All of lore.kernel.org
 help / color / mirror / Atom feed
* [Intel-wired-lan] i40e performance regression after 1.3.9 ?
@ 2016-11-07 16:47 Ray Bellis
  2016-11-07 18:42 ` Alexander Duyck
  0 siblings, 1 reply; 9+ messages in thread
From: Ray Bellis @ 2016-11-07 16:47 UTC (permalink / raw)
  To: intel-wired-lan

Does anyone have any ideas on the performance regression I've reported
on the i40e at https://sourceforge.net/p/e1000/bugs/544/ ?

I've got code that with the 1.3.9 driver and kernel 4.3 can achieve 1.3
million packets per second, but if I drop in 1.3.38 or later it drops to
about 500k.

This regression affects off-the-shelf DNS server software packages too.

thanks,

Ray Bellis
ISC Research Fellow


^ permalink raw reply	[flat|nested] 9+ messages in thread

* [Intel-wired-lan] i40e performance regression after 1.3.9 ?
  2016-11-07 16:47 [Intel-wired-lan] i40e performance regression after 1.3.9 ? Ray Bellis
@ 2016-11-07 18:42 ` Alexander Duyck
  2016-11-07 20:16   ` Ray Bellis
  0 siblings, 1 reply; 9+ messages in thread
From: Alexander Duyck @ 2016-11-07 18:42 UTC (permalink / raw)
  To: intel-wired-lan

On Mon, Nov 7, 2016 at 8:47 AM, Ray Bellis <ray@isc.org> wrote:
> Does anyone have any ideas on the performance regression I've reported
> on the i40e at https://sourceforge.net/p/e1000/bugs/544/ ?
>
> I've got code that with the 1.3.9 driver and kernel 4.3 can achieve 1.3
> million packets per second, but if I drop in 1.3.38 or later it drops to
> about 500k.
>
> This regression affects off-the-shelf DNS server software packages too.
>
> thanks,
>
> Ray Bellis
> ISC Research Fellow

Do you know if the packets are being dropped in the Rx path or is the
bottleneck on the Tx side?  It looks like this could be one of a few
things.  Doing a quick git log and git diff between v4.3 and v4.4 the
two things that jump out at me are changes to the Tx tail bumping code
and changes to the interrupt moderation code.
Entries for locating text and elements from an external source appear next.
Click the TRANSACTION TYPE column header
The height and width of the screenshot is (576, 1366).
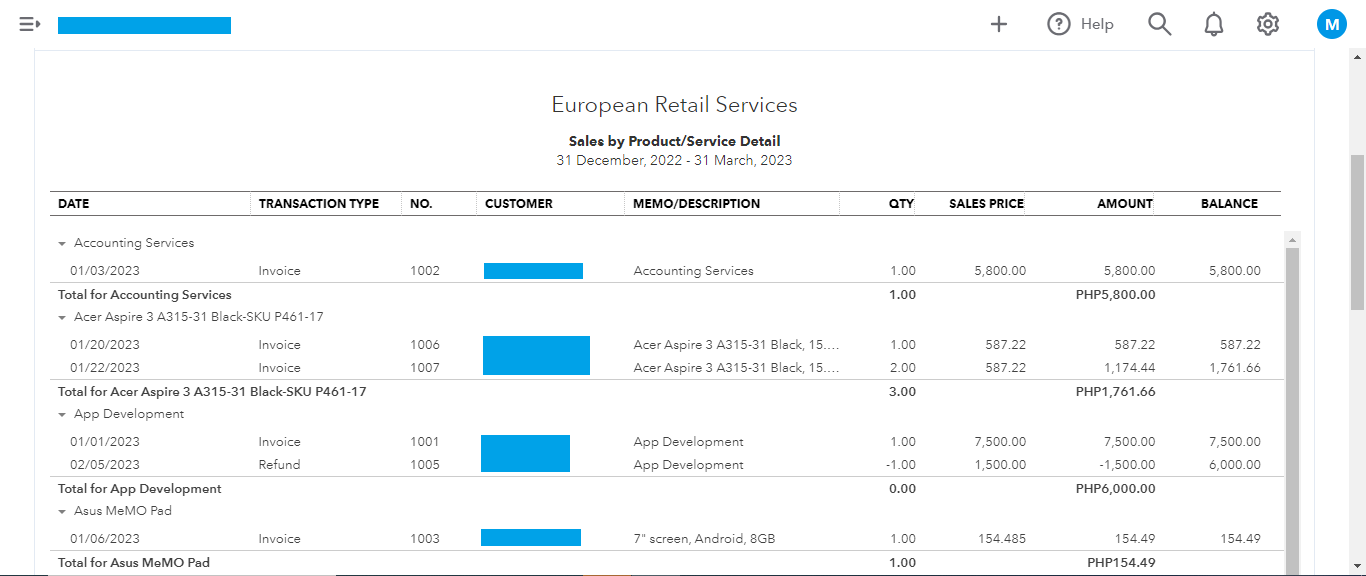coord(318,203)
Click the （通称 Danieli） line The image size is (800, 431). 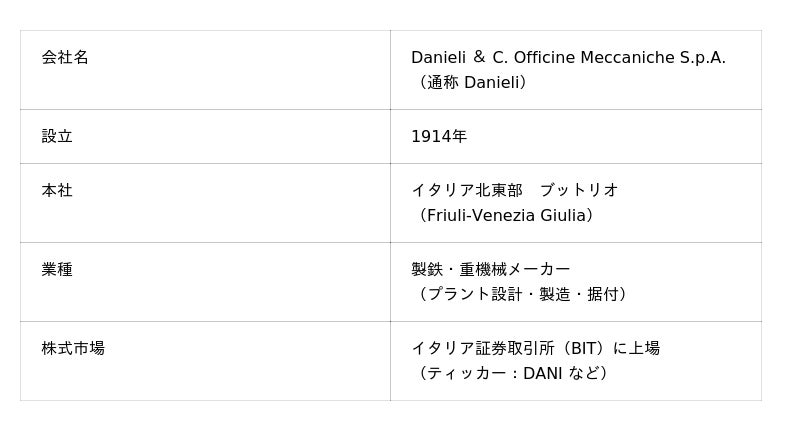coord(472,83)
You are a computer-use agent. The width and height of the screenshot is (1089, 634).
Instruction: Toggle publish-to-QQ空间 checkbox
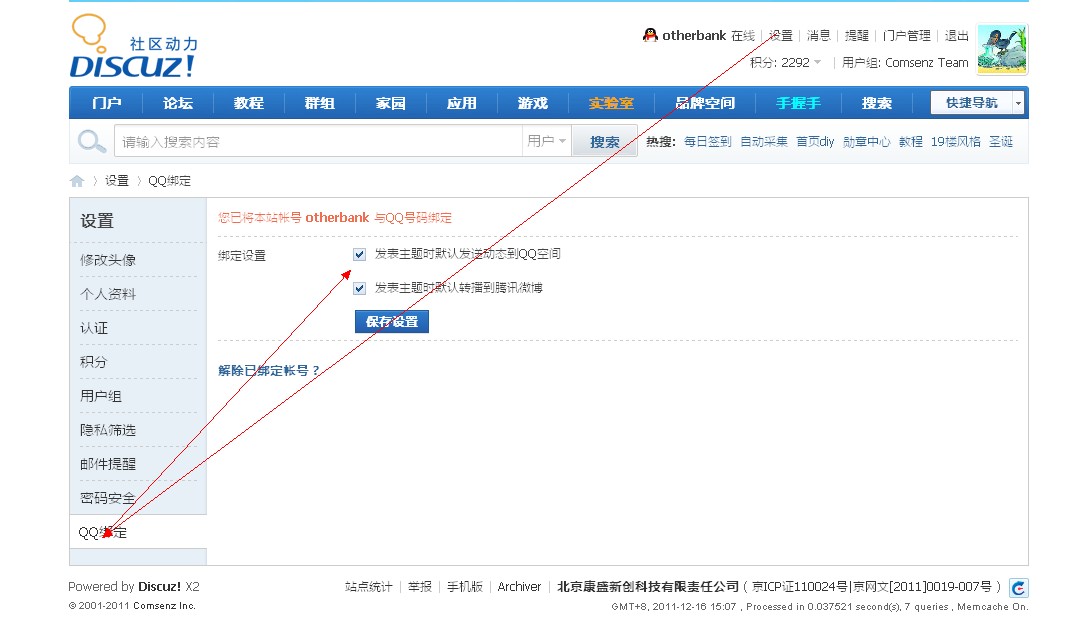coord(360,254)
To narrow this down you might try manually configuring both the 1.3.9
and 1.3.38 drivers to the same interrupt moderation values using a
command like:
ethtool -C <iface> adaptive-rx off adaptive-tx off rx-usecs 25 tx-usecs 25

That would default the interrupt moderation to somewhere around 40K
interrupts per second.  If you run this command on both drivers and
they give you the same performance than we would know that the issue
is likely due to changes in the dynamic interrupt moderation.

Thanks.

- Alex

^ permalink raw reply	[flat|nested] 9+ messages in thread

* [Intel-wired-lan] i40e performance regression after 1.3.9 ?
  2016-11-07 18:42 ` Alexander Duyck
@ 2016-11-07 20:16   ` Ray Bellis
  2016-11-07 20:44     ` Alexander Duyck
  0 siblings, 1 reply; 9+ messages in thread
From: Ray Bellis @ 2016-11-07 20:16 UTC (permalink / raw)
  To: intel-wired-lan

On 07/11/2016 18:42, Alexander Duyck wrote:

> Do you know if the packets are being dropped in the Rx path or is the
> bottleneck on the Tx side?  

None were being dropped AFAICR (from looking at the interface stats) and
I can't tell which side is the bottleneck.

> It looks like this could be one of a few
> things.  Doing a quick git log and git diff between v4.3 and v4.4 the
> two things that jump out at me are changes to the Tx tail bumping code
> and changes to the interrupt moderation code.
> 
> To narrow this down you might try manually configuring both the 1.3.9
> and 1.3.38 drivers to the same interrupt moderation values using a
> command like:
> ethtool -C <iface> adaptive-rx off adaptive-tx off rx-usecs 25 tx-usecs 25
> 
> That would default the interrupt moderation to somewhere around 40K
> interrupts per second.  If you run this command on both drivers and
> they give you the same performance than we would know that the issue
> is likely due to changes in the dynamic interrupt moderation.

I had noticed last week that the rx-usecs and tx-usecs values were
different between 4.3 and 4.4, but when I changed the 25/25 that 4.4
uses to the 62/122 that 4.3 uses it made no difference.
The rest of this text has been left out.